The United Kingdom’s first application for accession to the Common Market
The United Kingdom was not part of the European unification process in the 1950s. It first applied for accession to the European Economic Community (EEC) in 1961. It was somewhat envious of the very rapid economic growth of the EEC countries. The United Kingdom wished to avoid being economically and politically excluded from the new Europe and sought rather to preserve its traditional role of intermediary between Europe and the United States. Harold Macmillan, the British Prime Minister, prepared the British application after securing the backing of his Government and of the Conservative Party. The House of Commons approved the United Kingdom’s application, and the general reactions of the Six seemed positive.
The announcement of the first application
The British Prime Minister, Harold Macmillan, prepared his country’s application with great care. Backed by a solid majority in the Commons, he could afford to ignore resistance to the Common Market within the Conservative Party and was able to appoint dedicated pro-Europeans to the key posts within his Government.
At international level, he promoted the advantages of the United Kingdom’s membership of the EEC to the Commonwealth countries. He also toured the capital cities of the Six in order to sound out the Member States of the European Economic Community (EEC) about possible accession by the United Kingdom.

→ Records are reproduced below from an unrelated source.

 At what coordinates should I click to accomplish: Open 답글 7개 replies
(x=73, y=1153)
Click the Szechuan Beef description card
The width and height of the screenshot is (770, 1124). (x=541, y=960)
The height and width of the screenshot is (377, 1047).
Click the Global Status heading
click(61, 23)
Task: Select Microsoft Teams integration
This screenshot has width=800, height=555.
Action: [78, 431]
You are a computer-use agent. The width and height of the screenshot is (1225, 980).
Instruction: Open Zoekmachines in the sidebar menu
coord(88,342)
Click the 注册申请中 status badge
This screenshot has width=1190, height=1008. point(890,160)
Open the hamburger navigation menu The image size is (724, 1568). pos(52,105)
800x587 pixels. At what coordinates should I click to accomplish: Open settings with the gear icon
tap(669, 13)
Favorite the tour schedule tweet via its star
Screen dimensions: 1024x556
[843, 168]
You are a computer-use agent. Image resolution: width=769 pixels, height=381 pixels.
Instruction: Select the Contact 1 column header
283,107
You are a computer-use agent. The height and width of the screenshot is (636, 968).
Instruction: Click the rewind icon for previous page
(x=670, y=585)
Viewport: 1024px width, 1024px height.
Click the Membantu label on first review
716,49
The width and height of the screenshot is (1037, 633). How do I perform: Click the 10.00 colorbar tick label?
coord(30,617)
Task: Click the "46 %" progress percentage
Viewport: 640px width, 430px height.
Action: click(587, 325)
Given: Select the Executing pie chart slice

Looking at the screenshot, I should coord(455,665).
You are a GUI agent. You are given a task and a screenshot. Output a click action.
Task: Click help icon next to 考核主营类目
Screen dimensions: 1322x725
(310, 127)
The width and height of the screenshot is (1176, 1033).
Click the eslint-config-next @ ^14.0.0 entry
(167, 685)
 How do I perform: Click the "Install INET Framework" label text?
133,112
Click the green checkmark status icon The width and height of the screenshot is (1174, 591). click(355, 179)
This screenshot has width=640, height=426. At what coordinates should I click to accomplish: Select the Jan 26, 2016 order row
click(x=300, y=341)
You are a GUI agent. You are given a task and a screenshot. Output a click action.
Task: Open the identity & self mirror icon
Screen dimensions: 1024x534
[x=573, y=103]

In the circles close to the British Labour Party, there was some opposition to Britain’s possible application for accession to the European Communities. The opponents were afraid, in particular, of losing the benefits of the Welfare State in a liberal Europe. They were against any loss of sovereignty and frequently raised the spectre of a capitalist Europe.
However, the vote taken in the House of Commons on 4 August 1961 was unambiguous. The House of Commons adopted the Government’s proposal by 313 votes to 4, with the Labour Opposition and some 50 Conservatives abstaining. On 9 August 1961, the United Kingdom submitted its first application for accession to the EEC. It did not apply for accession to the ECSC and Euratom until 28 February 1962. Negotiations with the Six began on 10 October 1961. At the same time, the British press was buzzing with arguments for and against the Common Market. Overall, the reaction was quite positive. The Community’s Member States appeared to be ready to welcome the United Kingdom. Following the British lead, Ireland applied for accession to the EEC on 13 July 1961, Denmark on 10 August 1961 and Norway on 30 April 1962.
As Lord Privy Seal, Edward Heath was responsible for European issues and was therefore put in charge of negotiating with the Six in Brussels. The negotiations were tough, because London, resting on its imperial laurels, demanded exemption from a number of Community regulations. For example, it had difficulty in accepting the Common Customs Tariff for fear that it would lose its privileged relationship with the Commonwealth countries.
Considerable progress was achieved over the summer of 1962, particularly in terms of Britain’s gradual shift away from the concept of imperial preference. But the British kept coming back with more and more requests for derogations and exemptions. Harold Macmillan even launched a public awareness campaign in order to win over British public opinion. But, at a Conference of the Commonwealth Countries in September 1962, Canada and New Zealand voiced their opposition to the United Kingdom’s acceding to the EEC.
General de Gaulle’s first veto
Germany, the Benelux countries and Italy were prepared to make substantial concessions. However, the negotiations on enlargement were adjourned following General de Gaulle’s categorical veto. On 14 January 1963, he held a press conference at which he declared his opposition to the United Kingdom’s application for accession. He referred to incompatibilities between continental European and British economic interests. De Gaulle demanded that the United Kingdom accept all the conditions laid down by the Six and revoke its commitments to countries within its own free trade area. On 28 January, the French Government forced its five European partners, who were already shocked by the unilateral veto, to adjourn the accession negotiations.
General de Gaulle was afraid that the new member might jeopardise the common agricultural policy (CAP) and transform the European Economic Community (EEC) into a huge free trade area. Above all, he regarded the United Kingdom as a Trojan horse concealing US interests: he believed that British accession would lead to the Americanisation of Europe. He declared his support for a deepening and an acceleration of Common Market integration rather than enlargement, and shed doubts on the UK’s commitment to Europe.
De Gaulle’s attitude also stemmed from reasons not connected solely with EEC interests. In addition to the anti-British resentment that he had continued to harbour ever since he was exiled to London during the war, he was afraid of British-American nuclear cooperation. When, in October 1962, American Polaris rockets were delivered to the British, this was a grave blow to Franco-British relations, while de Gaulle continued to develop close relations with Germany.